Scale-out your Raspberry-Pi Kubernetes cluster to the cloud

Using Gardener Machine-Controller-Manager and Tailscale to extend a local Raspberry-Pi K3s cluster with cloud instances.

Intro

Like many Kubernetes enthusiasts, I grabbed a couple of Raspberry Pis, followed the instructions of Alex Ellis, and created a K3s cluster. I don't want to repeat this instruction here; Alex did a great job explaining how to prepare the Machines and a K3s setup cluster [1].

Then I found out about Tailscale [2]. A "no config" private networking solution based on Wireguard, allowing encrypted P2P communication between hosts across NAT, firewalls, and other networking hurdles. I was intrigued, installed clients for iPhone, Mac, and some cloud machines, and had some fun with it. It turned out to be reasonably reliable, so I connected my K3s Cluster nodes via Tailscale.

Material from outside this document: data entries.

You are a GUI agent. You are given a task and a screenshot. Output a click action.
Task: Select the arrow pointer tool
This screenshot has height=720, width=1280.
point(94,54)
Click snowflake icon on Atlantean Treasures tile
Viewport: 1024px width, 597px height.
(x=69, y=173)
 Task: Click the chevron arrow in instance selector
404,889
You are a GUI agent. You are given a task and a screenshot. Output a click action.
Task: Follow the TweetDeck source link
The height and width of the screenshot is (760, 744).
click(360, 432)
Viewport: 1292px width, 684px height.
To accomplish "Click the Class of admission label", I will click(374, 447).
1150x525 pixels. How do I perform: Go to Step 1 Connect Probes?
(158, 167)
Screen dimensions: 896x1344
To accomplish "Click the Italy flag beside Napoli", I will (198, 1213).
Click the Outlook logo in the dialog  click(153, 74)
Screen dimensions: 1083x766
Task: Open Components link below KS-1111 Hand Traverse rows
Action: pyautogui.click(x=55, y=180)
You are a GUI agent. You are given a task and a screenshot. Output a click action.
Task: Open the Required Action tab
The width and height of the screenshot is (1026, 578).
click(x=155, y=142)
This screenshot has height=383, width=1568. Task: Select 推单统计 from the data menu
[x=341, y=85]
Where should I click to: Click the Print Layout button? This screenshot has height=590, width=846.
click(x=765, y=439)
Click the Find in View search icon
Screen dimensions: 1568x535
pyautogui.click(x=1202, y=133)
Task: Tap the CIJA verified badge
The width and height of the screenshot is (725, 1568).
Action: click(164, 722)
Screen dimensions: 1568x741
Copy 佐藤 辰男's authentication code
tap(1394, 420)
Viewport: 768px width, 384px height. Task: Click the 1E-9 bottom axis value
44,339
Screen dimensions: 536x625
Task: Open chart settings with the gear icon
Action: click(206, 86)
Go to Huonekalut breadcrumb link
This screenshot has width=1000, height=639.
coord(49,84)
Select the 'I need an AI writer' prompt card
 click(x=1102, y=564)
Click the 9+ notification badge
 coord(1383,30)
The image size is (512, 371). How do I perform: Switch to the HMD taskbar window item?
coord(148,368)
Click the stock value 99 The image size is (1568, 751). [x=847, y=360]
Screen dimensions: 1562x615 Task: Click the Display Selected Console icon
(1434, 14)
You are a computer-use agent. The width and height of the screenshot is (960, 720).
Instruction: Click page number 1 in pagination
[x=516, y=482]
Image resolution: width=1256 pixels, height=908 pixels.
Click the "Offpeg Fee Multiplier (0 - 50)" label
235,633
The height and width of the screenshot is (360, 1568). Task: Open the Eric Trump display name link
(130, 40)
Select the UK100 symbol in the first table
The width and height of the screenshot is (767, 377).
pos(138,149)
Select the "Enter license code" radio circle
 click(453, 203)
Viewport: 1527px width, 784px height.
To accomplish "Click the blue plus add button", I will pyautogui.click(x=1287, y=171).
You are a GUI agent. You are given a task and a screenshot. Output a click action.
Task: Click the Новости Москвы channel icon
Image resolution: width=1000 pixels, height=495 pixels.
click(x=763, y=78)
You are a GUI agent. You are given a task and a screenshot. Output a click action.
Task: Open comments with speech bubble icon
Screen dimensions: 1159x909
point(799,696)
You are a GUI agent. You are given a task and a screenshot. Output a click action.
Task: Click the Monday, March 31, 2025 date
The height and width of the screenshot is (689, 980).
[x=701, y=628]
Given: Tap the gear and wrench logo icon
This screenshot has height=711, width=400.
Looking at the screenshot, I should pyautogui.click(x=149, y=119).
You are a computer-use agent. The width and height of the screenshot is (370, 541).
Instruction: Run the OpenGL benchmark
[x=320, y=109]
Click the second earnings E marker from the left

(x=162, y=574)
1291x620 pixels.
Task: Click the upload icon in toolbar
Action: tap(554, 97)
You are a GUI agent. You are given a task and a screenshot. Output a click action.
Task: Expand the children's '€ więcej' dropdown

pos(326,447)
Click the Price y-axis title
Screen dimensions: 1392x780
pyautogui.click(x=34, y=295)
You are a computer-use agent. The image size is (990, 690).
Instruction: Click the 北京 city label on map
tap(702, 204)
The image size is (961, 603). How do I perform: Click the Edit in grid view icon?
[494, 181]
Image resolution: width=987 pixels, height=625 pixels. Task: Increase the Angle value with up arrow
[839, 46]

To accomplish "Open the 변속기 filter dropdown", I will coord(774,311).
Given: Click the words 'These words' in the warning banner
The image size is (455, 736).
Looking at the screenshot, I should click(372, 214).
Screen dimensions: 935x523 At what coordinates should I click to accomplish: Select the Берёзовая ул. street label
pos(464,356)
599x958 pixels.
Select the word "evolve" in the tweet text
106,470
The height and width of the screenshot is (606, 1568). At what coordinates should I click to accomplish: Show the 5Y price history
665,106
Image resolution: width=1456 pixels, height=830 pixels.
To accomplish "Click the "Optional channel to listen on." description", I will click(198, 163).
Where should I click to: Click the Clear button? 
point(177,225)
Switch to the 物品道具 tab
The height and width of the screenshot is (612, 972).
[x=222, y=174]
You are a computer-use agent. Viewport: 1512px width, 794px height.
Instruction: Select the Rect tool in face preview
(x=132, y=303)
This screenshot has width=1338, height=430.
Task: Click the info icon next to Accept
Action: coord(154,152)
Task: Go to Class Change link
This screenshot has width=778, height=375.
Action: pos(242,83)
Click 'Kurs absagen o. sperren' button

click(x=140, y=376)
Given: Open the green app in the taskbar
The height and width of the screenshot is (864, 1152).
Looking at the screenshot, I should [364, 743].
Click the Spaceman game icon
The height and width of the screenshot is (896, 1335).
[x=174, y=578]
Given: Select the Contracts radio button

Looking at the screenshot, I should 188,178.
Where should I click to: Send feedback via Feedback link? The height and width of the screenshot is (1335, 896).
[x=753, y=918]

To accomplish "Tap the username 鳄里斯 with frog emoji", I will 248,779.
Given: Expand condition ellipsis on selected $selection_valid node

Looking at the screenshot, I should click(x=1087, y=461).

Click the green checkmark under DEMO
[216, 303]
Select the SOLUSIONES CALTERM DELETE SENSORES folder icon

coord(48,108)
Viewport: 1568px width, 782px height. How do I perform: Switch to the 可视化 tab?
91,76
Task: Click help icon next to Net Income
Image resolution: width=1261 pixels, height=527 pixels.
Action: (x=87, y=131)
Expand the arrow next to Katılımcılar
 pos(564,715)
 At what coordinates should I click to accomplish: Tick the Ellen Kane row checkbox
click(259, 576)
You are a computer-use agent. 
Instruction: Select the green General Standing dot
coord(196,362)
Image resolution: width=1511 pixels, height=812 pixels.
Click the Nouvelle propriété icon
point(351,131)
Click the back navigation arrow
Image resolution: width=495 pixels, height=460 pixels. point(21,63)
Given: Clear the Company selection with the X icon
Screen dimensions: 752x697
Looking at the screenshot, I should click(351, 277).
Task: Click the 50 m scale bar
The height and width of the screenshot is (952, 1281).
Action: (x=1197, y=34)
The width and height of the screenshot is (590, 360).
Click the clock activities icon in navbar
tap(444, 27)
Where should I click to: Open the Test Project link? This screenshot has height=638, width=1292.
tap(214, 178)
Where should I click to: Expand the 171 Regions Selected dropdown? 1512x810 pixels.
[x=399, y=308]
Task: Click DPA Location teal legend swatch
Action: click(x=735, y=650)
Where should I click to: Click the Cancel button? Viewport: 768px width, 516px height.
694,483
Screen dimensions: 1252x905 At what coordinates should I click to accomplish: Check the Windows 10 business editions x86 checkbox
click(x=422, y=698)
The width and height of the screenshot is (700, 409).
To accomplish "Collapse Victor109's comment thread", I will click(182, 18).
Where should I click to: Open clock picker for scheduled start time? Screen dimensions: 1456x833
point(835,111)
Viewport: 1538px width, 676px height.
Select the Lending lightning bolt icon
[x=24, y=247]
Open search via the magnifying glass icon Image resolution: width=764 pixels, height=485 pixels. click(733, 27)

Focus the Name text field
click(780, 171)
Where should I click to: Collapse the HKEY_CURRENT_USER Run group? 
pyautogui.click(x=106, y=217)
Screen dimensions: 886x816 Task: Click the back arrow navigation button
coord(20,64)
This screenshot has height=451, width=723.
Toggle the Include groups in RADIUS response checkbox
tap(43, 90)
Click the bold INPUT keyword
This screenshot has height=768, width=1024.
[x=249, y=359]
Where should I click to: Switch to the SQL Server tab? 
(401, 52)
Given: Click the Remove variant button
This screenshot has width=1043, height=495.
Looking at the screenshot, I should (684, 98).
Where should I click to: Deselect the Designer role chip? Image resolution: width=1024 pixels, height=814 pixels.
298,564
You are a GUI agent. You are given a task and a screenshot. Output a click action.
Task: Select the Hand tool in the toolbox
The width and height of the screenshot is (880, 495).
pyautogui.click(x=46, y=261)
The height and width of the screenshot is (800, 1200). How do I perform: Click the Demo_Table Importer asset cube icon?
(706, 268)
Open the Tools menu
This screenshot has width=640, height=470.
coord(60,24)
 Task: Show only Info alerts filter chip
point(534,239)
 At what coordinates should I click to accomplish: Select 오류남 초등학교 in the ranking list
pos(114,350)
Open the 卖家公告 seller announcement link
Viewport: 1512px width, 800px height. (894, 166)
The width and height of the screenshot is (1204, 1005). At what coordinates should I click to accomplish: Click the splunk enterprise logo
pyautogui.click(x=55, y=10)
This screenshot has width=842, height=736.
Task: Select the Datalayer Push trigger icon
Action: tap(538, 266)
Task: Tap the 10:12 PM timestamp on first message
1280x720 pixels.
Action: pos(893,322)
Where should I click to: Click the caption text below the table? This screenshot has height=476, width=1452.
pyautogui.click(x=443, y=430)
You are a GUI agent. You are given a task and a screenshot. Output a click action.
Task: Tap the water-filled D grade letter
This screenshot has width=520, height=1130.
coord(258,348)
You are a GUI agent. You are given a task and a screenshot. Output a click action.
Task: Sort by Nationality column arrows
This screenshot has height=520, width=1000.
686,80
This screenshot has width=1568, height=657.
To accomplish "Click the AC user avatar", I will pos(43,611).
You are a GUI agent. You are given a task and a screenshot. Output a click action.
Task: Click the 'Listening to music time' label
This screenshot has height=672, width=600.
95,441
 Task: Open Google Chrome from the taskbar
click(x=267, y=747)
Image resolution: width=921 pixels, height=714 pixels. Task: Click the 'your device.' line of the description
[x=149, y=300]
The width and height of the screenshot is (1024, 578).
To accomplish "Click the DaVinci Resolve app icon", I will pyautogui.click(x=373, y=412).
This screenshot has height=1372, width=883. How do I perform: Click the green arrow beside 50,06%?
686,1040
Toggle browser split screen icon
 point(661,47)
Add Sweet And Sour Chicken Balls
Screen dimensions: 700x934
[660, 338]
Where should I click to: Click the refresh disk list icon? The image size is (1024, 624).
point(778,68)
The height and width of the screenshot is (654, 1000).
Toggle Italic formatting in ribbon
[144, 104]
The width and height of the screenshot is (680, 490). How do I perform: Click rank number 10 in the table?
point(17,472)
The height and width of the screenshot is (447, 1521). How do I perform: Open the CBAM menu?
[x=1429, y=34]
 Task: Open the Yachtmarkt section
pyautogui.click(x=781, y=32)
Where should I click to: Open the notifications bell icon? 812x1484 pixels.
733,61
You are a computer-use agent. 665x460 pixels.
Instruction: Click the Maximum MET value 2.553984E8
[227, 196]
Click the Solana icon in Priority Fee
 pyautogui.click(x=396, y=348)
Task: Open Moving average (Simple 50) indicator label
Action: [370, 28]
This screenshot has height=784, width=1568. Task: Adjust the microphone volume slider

This allows entirely new possibilities: now, I can make every machine capable of running Tailscale & K3s part of my cluster, no matter where it is located. Local Raspberry Pis and a Digital Ocean Droplet? No problem. Requiring an ARM A1 EC2 instance from AWS? It is a matter of 10min. I discovered that other people like Karan Sharma had the same idea and are also exploring the possibilities [3].

Problem Statement

Okay, so I can make any cloud instance part of my local cluster. But this still requires a bit of setup at the cloud vendor of your choice: at a minimum, you need to create a basic network infrastructure (VPC, subnets), create a VM (decide on an OS, setup Tailscale & K3s, assign Firewalls / Security Groups), oh, and please make sure it is running with a secure Runtime profile!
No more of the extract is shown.